Anti-T. gondii Activity Test
The influence of compounds on T. gondii tachyzoites was evaluated as follows: Hs27 cells were seeded in the 96-well plates at a density of 1 × 104 cells/ well and incubated at 37°C and 5% of CO2 for 72h to full confluency. Next, the medium was removed, and T. gondii tachyzoites were added at the density of 1 × 105 cells/well in 100 µL immediately followed by 100 µL of diluted compounds or drugs (7 two-fold dilutions). Both tachyzoites and tested compounds/drugs were prepared in high glucose DMEM medium without phenol red supplemented with 3% twice heat-inactivated FBS (Biowest, Nuaille, France) and 100 I.U./mL penicillin and 100 mg/mL streptomycin (Merck KGaA, Darmstadt, Germany). After incubation of cultures at 37°C and 5% of CO2 for 4 days, the mean fluorescence intensivity of 488/510 nm (MFI) was measured using SpectraMax i3 (Molecular Devices).

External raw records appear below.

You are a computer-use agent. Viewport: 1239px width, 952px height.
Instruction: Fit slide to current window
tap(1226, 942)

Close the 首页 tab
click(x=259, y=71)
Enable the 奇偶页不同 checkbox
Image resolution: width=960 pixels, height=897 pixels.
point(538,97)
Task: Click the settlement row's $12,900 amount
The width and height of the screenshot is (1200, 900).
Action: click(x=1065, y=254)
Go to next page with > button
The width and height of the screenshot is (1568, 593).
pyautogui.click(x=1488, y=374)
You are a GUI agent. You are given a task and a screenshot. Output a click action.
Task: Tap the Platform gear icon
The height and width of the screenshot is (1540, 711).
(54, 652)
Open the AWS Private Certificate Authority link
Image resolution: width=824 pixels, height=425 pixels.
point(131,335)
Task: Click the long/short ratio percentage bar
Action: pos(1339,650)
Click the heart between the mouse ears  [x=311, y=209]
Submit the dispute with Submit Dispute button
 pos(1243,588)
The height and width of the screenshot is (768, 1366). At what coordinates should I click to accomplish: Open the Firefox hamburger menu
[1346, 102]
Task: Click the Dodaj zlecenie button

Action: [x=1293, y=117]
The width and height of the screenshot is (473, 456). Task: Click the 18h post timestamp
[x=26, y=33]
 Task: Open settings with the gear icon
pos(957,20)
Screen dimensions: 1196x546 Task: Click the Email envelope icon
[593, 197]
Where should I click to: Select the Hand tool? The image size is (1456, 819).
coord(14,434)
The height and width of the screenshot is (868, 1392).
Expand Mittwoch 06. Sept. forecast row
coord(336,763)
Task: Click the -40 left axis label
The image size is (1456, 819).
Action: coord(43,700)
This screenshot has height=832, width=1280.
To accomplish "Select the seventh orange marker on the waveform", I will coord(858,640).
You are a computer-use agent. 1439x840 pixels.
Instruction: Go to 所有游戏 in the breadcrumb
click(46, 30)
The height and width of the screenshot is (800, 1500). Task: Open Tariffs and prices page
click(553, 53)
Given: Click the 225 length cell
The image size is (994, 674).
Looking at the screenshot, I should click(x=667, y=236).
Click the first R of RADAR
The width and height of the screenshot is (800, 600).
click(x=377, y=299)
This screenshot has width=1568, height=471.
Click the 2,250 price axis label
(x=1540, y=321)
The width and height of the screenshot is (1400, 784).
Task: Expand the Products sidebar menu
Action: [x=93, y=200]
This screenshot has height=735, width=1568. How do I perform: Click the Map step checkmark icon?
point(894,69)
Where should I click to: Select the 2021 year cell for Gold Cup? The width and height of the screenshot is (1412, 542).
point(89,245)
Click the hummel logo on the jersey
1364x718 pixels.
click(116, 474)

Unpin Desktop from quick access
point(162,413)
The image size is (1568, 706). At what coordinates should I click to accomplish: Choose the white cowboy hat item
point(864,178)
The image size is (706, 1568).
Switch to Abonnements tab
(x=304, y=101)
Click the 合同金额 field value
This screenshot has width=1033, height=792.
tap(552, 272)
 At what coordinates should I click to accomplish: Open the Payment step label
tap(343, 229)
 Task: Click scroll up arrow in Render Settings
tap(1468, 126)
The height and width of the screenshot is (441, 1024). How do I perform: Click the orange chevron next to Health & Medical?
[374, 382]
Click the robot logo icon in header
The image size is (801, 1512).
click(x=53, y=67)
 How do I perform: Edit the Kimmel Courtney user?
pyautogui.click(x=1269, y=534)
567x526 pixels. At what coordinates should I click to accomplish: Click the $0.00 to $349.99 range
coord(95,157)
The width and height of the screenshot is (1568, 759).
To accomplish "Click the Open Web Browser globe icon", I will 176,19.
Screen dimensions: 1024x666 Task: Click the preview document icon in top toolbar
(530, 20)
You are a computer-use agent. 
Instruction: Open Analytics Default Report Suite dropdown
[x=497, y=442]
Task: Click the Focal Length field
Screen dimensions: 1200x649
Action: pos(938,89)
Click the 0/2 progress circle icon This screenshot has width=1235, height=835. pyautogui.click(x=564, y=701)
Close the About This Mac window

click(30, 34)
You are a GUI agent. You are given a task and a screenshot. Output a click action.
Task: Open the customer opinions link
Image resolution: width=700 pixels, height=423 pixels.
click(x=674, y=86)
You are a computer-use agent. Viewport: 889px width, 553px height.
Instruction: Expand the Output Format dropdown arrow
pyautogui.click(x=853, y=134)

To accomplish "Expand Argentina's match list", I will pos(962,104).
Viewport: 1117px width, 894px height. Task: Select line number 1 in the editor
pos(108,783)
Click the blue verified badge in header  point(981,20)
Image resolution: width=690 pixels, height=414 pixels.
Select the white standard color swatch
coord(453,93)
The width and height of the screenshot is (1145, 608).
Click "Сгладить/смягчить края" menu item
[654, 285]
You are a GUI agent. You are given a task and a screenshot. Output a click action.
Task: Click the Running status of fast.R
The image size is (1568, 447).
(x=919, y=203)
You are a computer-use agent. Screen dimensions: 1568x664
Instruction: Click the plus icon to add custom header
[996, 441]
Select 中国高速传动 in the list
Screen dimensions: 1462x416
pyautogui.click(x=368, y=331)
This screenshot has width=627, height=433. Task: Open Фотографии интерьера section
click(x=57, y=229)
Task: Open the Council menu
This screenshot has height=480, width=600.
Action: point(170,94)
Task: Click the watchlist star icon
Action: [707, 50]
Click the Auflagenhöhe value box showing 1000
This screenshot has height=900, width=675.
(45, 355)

MFI values were used to calculate the percent of T. gondii viability. Values of each compound/drug dilutions were plotted on graph and least squares fit non-linear regression analysis was performed to calculate IC50. Each compound was tested at each dilution used for its autofluorescence in the 488/510 nm channel. If present, it was subtracted from the test value. Selectivity values index was determined by dividing the CC30 concentration by the IC50 value to determine the actual efficacy of the compound. Graphs and regression analysis was performed using GraphPad Prism 10.0.0 for Windows (Dotmatics, GraphPad Software, San Diego, California, USA). All experiments were performed in four repeats.
Molecular Docking
The molecular docking was carried out by applying CANDOCK algorithm40 and radial-mean-reduced scoring function at a cutoff radius of 6 Å from each atom of the ligand (RMR6) to obtain the binding poses of the seven most potent inhibitors 6a, 6b, 6c, 6f, 6g, 6h, and 5d at the active site of TgCDPK1. The X-ray crystal structure of TgCDPK1 (PDB ID: 4TZR, chain A) was obtained from the Protein Data Bank (PDB). Avogadro was used to prepare 3D models of the seven studied inhibitors,43 which were subsequently geometrically optimized with the M06-2X method and 6–31G(d) basis set in Gaussian 16 program.44 The binding poses of the seven investigated inhibitors at the active site of TgCDPK1 with the lowest docking score values were chosen for analysis of intermolecular interactions, as the experimental crystal structures have not yet been experimentally determined.
Author Contributions
All authors made a significant contribution to the work reported, whether that is in the conception, study design, execution, acquisition of data, analysis and interpretation, or in all these areas; took part in drafting, revising or critically reviewing the article; gave final approval of the version to be published; have agreed on the journal to which the article has been submitted; and agree to be accountable for all aspects of the work.
Funding
The authors extend their appreciation to the Deanship of Scientific Research at Northern Border University, Arar, KSA for funding this research work through the project number “NBU-FFR-2024-80-03”. JD was supported by the Ministry of Science and Higher Education, POL-OPENSCREEN, DIR/WK/2018/06 and 2024/WK/06.
Disclosure
Authors declare no conflict of interest. The authors alone are responsible for the content and writing of the paper.